*** Opening Data for processing ***

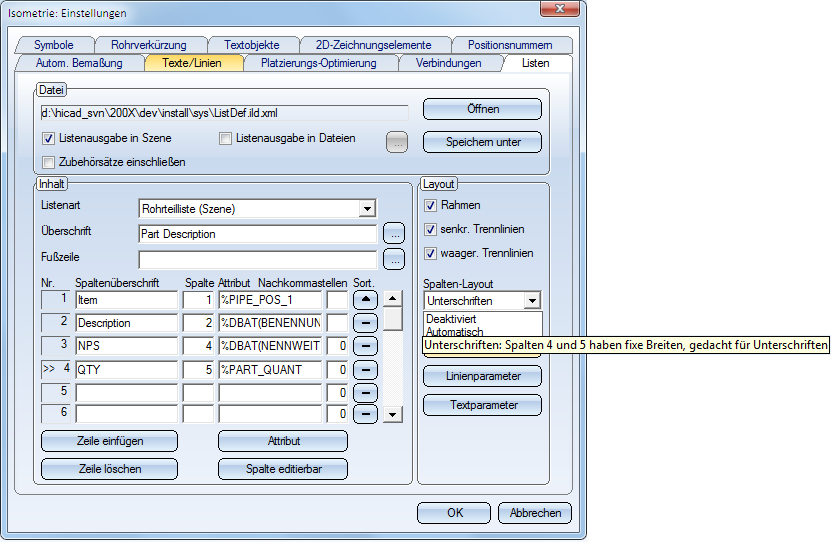Select Deaktiviert from the Spalten-Layout list
The height and width of the screenshot is (542, 831).
(x=450, y=318)
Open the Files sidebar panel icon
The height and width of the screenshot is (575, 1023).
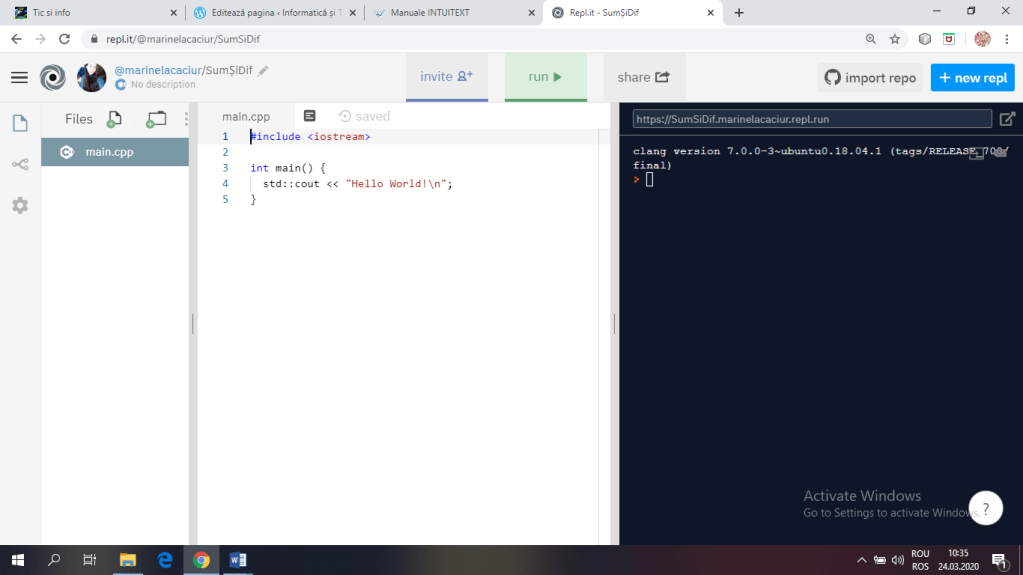pyautogui.click(x=20, y=123)
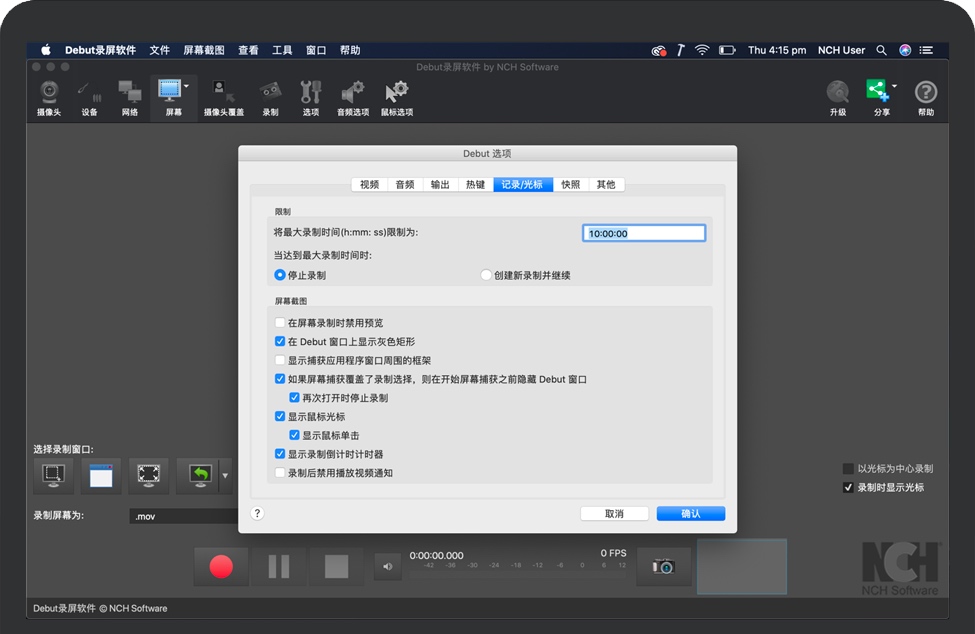The height and width of the screenshot is (634, 975).
Task: Click the speaker volume icon
Action: [x=388, y=567]
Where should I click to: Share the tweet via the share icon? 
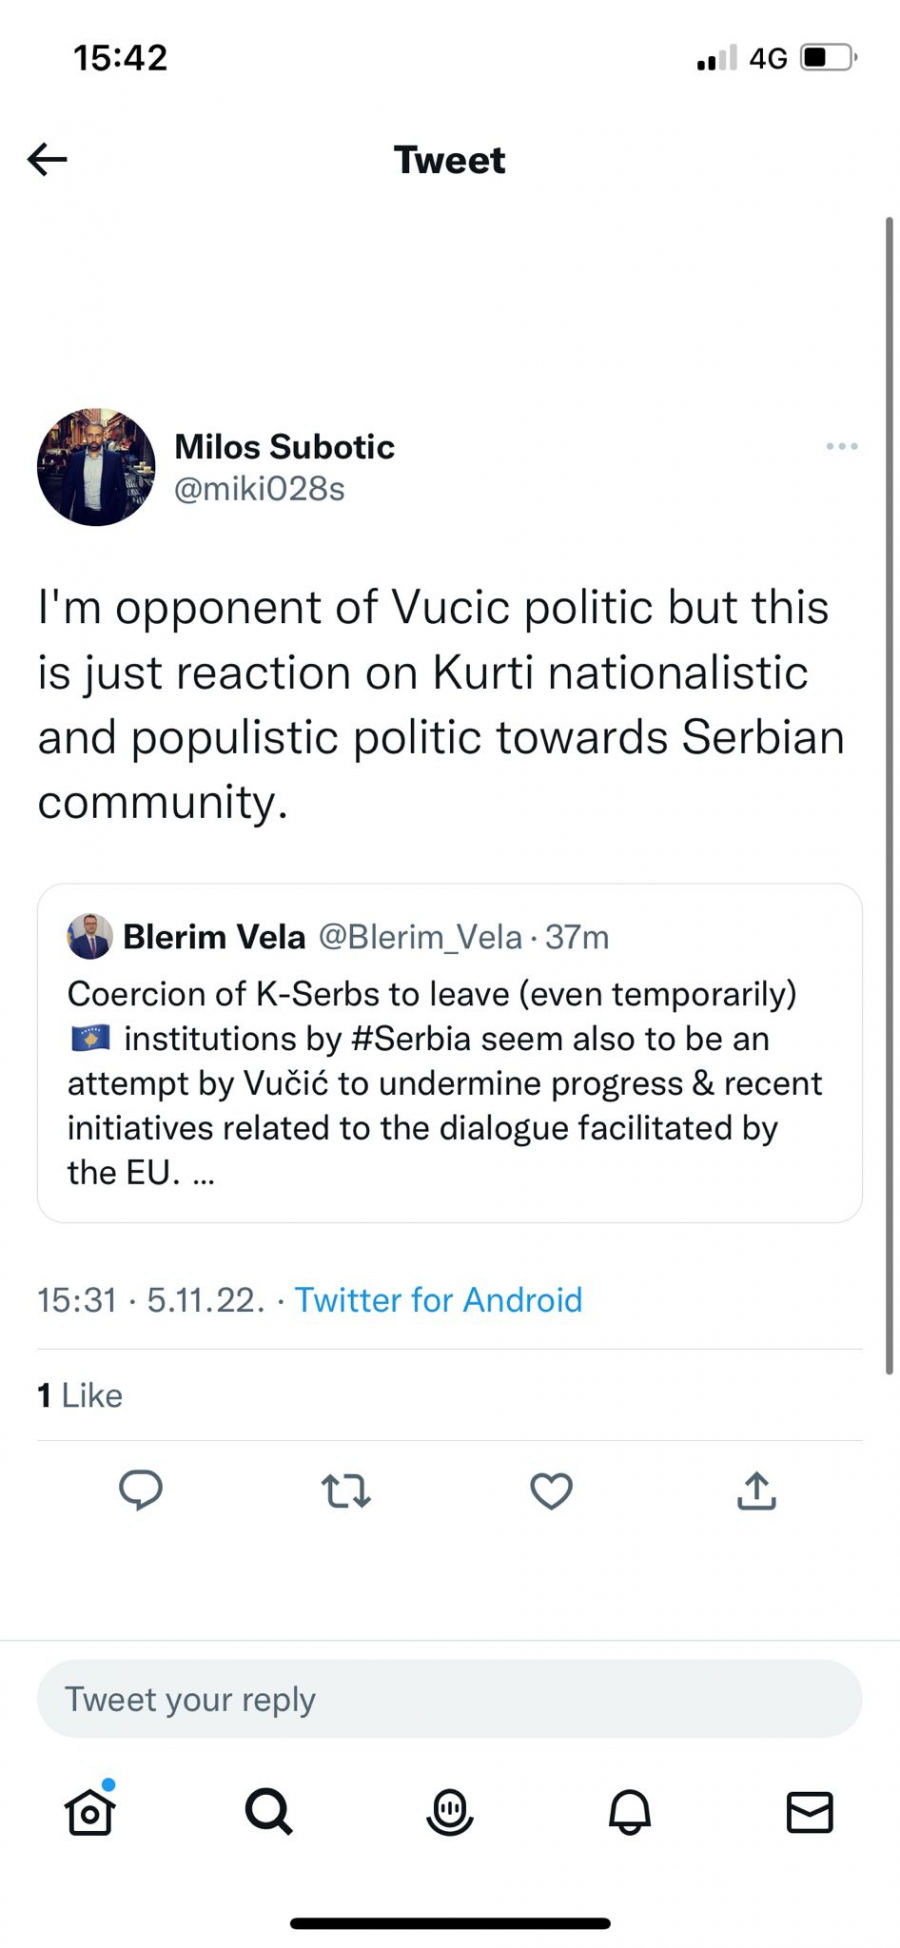(756, 1491)
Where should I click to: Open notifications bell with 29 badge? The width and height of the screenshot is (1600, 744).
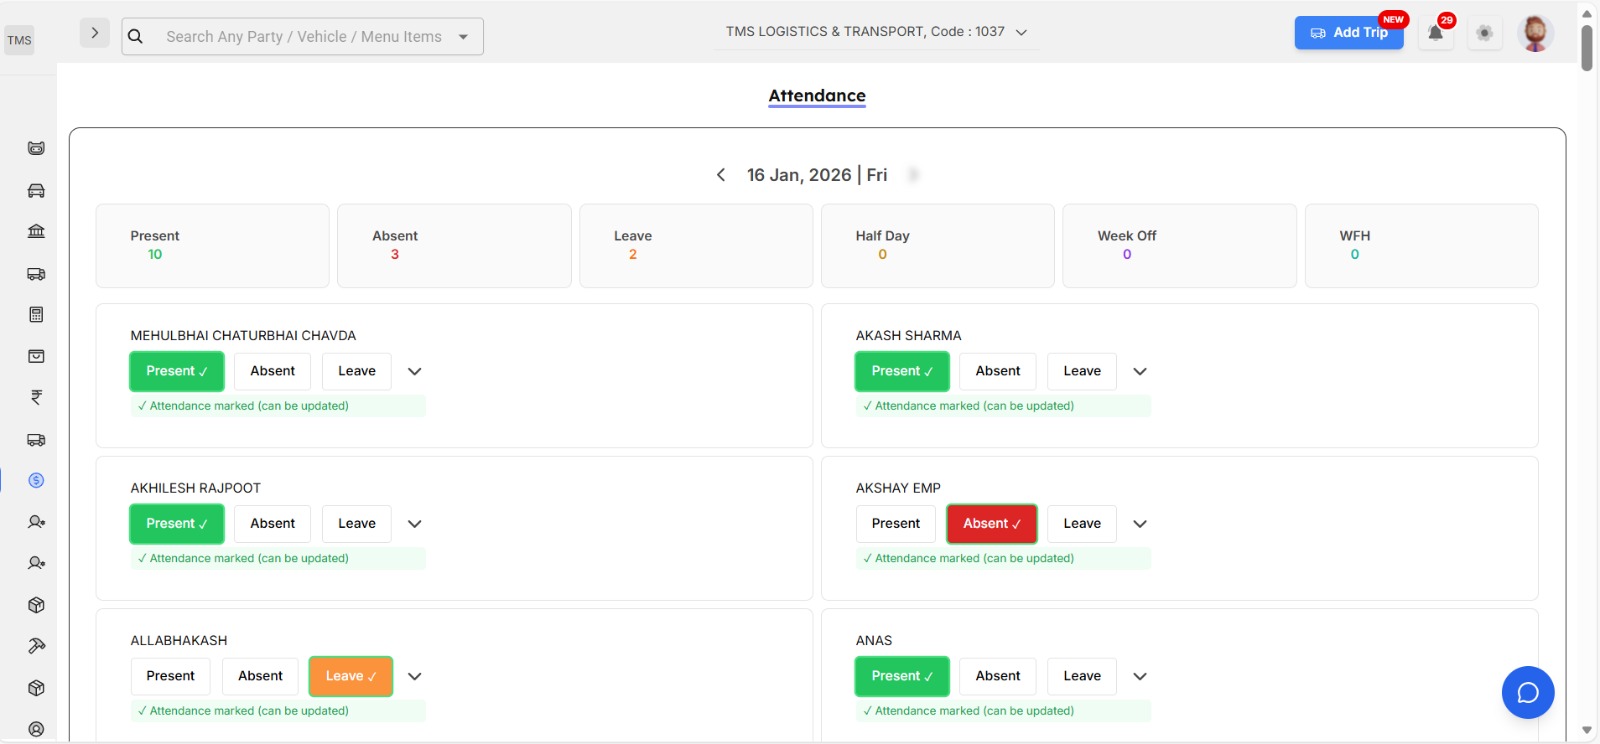point(1435,33)
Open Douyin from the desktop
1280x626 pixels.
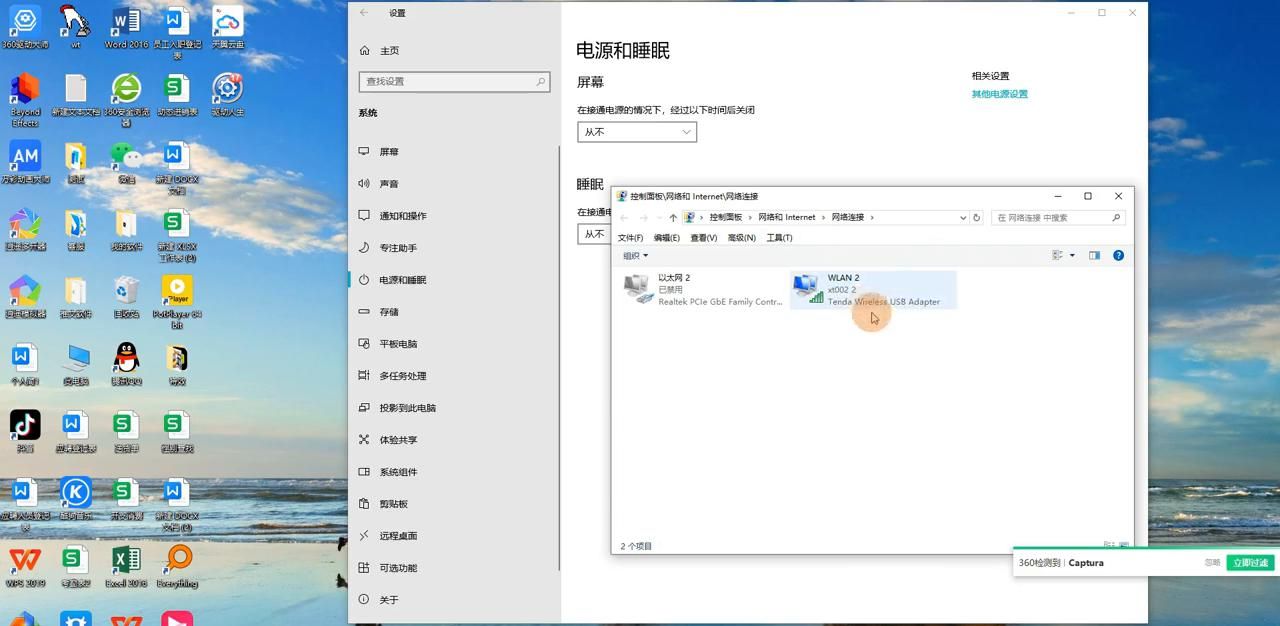[x=25, y=425]
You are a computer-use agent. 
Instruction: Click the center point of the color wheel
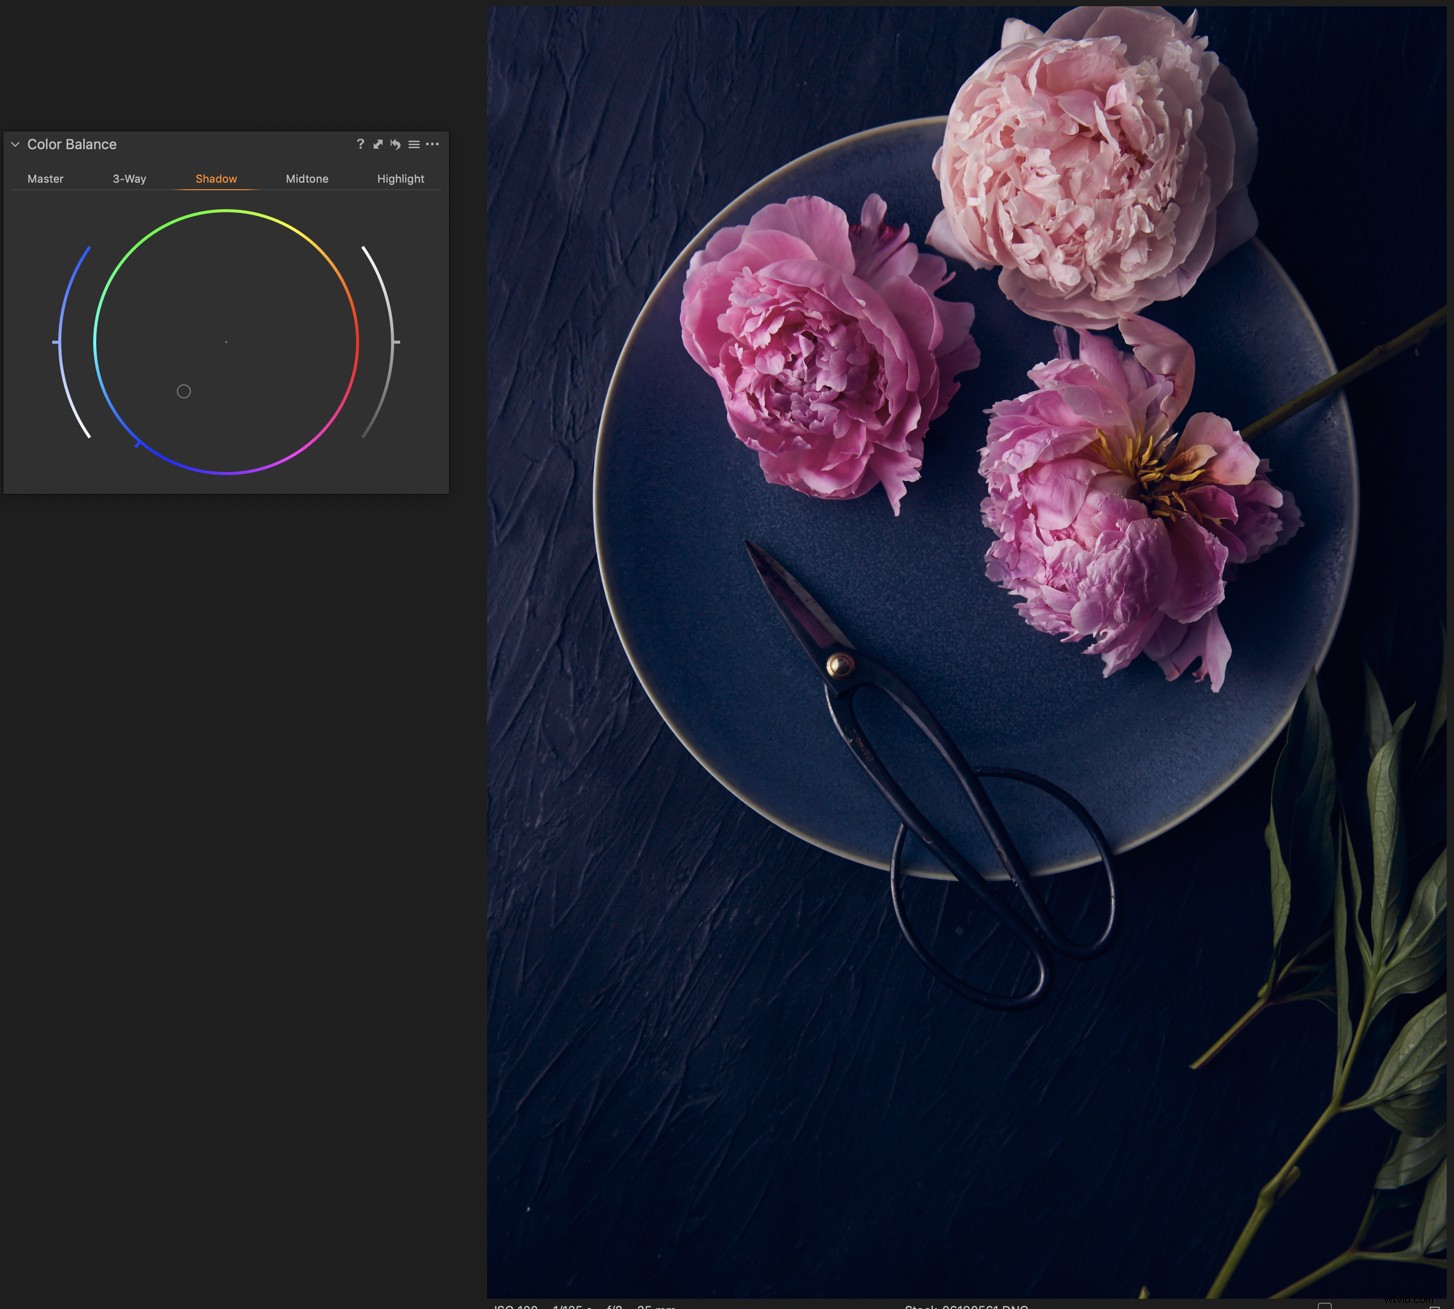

*** Closing Data for processing ***

Work item:
Once the line containing "1280x626 pixels." has been found, write out exactly that line and each one after it through the end of the data, leaving out every picture.

Result:
1280x626 pixels.
[x=25, y=425]
You are a computer-use agent. 
Instruction: Click the center point of the color wheel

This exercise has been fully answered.